The 4,2′:6′,4″-terpyridine (4,2′:6′,4″-tpy) metal-binding domain has increased in popularity as a building block in coordination polymers and networks, while 3,2′:6′,3″-terpyridines (3,2′:6′,3″-tpy) are less well examined [1,2,3,4]. The introduction of functional groups in the 4′-position of the tpy unit is synthetically straightforward, and provides a means of tuning the properties of the ligands and their coordination complexes. Among the coordinatively innocent functionalities introduced into 4,2′:6′,4″- and 3,2′:6′,3″-tpy ligands, N,N-diarylamino and N,N-dialkylamino substituents have received attention because of the donor–acceptor (D–A) nature of 4′-{4-(N,N-diarylaminophenyl)}terpyridines and their photophysical properties [5,6]. Similar D–A behaviour is observed for derivatives containing (EtO₂CCH₂)₂NC₆H₄ substituents [7]. Structural and catalytic properties have been the focus of a number of investigations of metal coordination compounds incorporating 4′-(4-R₂NC₆H₄)-4,2′:6′,4″-terpyridines [8,9,10,11,12,13,14,15]. Reports of structurally characterized coordination polymers incorporating 4′-(4-R₂NC₆H₄)-4,2′:6′,4″-tpy ligands are restricted to N,N-dimethylaminophenyl derivatives [13,16].

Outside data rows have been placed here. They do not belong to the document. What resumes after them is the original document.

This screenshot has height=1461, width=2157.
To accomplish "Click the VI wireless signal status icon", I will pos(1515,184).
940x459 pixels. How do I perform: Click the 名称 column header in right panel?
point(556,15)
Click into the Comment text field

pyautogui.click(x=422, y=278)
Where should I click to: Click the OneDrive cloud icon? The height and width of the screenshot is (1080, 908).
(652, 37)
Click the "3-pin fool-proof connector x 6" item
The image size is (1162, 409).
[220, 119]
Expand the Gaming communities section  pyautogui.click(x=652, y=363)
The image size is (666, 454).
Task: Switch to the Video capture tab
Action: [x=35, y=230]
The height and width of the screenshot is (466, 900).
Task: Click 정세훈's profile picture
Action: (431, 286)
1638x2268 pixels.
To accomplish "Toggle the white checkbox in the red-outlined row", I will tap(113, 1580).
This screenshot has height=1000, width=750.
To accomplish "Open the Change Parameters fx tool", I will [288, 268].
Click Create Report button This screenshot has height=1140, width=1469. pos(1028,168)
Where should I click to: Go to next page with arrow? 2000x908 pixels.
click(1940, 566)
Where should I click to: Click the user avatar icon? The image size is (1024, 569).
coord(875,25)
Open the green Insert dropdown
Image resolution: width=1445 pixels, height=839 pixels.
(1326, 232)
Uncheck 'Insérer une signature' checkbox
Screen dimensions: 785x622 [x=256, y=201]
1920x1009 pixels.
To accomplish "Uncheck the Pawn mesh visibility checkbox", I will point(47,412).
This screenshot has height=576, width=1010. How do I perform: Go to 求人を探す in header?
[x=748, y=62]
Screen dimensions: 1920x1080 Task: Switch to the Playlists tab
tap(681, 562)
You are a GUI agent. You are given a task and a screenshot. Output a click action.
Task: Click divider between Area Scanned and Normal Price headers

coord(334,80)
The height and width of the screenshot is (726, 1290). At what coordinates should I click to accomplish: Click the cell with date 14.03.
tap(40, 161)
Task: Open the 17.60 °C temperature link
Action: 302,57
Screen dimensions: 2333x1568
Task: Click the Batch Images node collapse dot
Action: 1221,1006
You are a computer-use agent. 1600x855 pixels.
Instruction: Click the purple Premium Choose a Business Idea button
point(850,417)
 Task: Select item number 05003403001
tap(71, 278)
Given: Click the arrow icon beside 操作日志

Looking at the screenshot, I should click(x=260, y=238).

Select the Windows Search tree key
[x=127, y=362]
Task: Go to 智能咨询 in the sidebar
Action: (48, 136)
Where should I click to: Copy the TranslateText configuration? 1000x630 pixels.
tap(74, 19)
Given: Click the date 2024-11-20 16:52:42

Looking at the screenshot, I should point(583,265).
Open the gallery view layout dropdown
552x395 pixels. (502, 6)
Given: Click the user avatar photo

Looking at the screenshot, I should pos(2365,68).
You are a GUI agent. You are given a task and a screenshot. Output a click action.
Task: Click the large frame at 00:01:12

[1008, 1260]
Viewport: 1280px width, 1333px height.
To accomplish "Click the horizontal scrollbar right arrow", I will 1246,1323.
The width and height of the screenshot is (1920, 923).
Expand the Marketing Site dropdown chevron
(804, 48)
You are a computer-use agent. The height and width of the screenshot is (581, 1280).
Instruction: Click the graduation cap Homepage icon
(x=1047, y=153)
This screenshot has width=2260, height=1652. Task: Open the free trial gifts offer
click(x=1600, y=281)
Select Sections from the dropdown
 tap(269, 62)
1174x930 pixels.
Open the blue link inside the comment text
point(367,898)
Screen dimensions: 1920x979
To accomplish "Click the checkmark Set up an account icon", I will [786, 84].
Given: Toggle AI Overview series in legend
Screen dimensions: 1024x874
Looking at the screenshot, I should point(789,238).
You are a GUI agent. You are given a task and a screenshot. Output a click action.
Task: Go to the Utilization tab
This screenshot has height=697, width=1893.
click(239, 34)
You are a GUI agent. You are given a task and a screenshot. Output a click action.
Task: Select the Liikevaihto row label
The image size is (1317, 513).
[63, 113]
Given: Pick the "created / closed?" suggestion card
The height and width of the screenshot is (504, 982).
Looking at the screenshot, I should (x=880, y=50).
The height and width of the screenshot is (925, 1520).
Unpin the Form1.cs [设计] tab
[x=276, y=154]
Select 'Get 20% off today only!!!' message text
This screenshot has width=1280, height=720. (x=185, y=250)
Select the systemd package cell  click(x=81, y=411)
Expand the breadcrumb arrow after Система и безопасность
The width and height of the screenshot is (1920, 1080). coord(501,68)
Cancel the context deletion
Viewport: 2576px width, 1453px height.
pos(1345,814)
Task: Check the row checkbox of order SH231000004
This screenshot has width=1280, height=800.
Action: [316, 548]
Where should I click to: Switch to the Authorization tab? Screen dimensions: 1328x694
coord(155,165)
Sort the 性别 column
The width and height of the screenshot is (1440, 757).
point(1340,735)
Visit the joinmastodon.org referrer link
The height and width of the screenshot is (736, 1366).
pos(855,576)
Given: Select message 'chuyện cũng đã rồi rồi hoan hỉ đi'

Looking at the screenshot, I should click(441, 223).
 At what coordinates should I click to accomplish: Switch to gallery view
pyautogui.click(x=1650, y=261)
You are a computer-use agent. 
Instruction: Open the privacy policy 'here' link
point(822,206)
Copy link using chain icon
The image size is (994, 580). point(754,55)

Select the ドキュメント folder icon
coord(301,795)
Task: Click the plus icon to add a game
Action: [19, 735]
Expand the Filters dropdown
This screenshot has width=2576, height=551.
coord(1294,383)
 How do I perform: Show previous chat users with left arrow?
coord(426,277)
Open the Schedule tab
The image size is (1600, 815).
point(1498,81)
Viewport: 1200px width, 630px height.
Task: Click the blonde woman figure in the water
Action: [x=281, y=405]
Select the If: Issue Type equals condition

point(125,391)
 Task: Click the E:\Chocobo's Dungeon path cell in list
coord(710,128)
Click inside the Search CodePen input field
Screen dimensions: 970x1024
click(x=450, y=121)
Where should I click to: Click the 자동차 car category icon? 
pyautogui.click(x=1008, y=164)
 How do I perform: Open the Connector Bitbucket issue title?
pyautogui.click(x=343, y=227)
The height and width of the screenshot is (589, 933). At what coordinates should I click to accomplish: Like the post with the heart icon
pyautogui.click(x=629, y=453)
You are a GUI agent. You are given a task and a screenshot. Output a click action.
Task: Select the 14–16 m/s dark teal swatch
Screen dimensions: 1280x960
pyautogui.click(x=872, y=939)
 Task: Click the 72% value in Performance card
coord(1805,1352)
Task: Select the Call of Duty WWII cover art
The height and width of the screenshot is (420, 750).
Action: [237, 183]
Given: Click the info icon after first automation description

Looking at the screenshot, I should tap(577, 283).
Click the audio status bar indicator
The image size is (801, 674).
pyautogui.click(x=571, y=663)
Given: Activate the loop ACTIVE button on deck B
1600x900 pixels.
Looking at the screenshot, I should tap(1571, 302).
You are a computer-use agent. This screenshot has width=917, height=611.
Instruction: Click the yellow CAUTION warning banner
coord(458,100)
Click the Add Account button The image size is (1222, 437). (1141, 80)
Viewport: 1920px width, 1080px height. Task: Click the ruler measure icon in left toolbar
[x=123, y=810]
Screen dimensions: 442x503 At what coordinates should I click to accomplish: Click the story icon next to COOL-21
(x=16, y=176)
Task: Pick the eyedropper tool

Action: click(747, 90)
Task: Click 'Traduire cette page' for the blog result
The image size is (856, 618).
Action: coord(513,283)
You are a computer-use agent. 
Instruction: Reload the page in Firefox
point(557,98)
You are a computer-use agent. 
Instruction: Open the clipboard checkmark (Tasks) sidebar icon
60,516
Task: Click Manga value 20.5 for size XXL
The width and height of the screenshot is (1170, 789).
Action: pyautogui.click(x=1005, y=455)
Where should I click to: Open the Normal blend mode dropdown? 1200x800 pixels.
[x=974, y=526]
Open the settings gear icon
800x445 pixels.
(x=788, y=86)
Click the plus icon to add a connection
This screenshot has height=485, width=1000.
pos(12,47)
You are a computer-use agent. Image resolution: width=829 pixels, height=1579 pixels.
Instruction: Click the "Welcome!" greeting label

Our recent investigations into the formation of (4,4) nets assembled from 3,2′:6′,3″-tpy ligands and Co(NCS)₂ illustrated both the conformational flexibility of the 3,2′:6′,3″-tpy unit (Scheme 1) and the effects of introducing different alkyloxy substituents in the 4′-position of the 3,2′:6′,3″-tpy ligand [17,18,19]. We also noted the role that different lattice solvents play in assemblies arising from a combination of Co(NCS)₂ and 4′-{4-(naphthalen-1-yl)phenyl}-3,2′:6′,3″-terpyridine [20]. Use of a coordinating solvent, such as MeOH, in crystallization experiments can lead to competition for cobalt(II) coordination sites, militating against the assembly of a 2D-network [21]. In the current work, we investigated how the introduction of 4′-(N,N-diethylaminophenyl) or 4′-(N,N-diphenylaminopheny)l groups into 3,2′:6′,3″-tpy (ligands 1 and 2, Scheme 2) affects the outcome of reactions with Co(NCS)₂; these substituents have significantly different steric demands, and the Ph₂N group also offers the potential for π-stacking interactions in the solid state. Analogous reactions were carried out using ligands 3 and 4, which contain 4,2′:6′,4″-tpy units (Scheme 2).

2. Materials and Methods

2.1. General

¹H and ¹³C{¹H} NMR spectra were recorded at 298 K on a Bruker Avance III-500 NMR spectrometer. ¹H and ¹³C chemical shifts were referenced to residual solvent peaks with respect to δ(TMS) = 0 ppm. Matrix-assisted laser desorption ionization (MALDI) mass spectra were recorded using a Shimadzu MALDI-8020 instrument, without a matrix added during sample preparation. Absorption and infrared (IR) spectra were recorded on a Shimadzu UV2600 spectrophotometer and PerkinElmer UATR Two instruments, respectively.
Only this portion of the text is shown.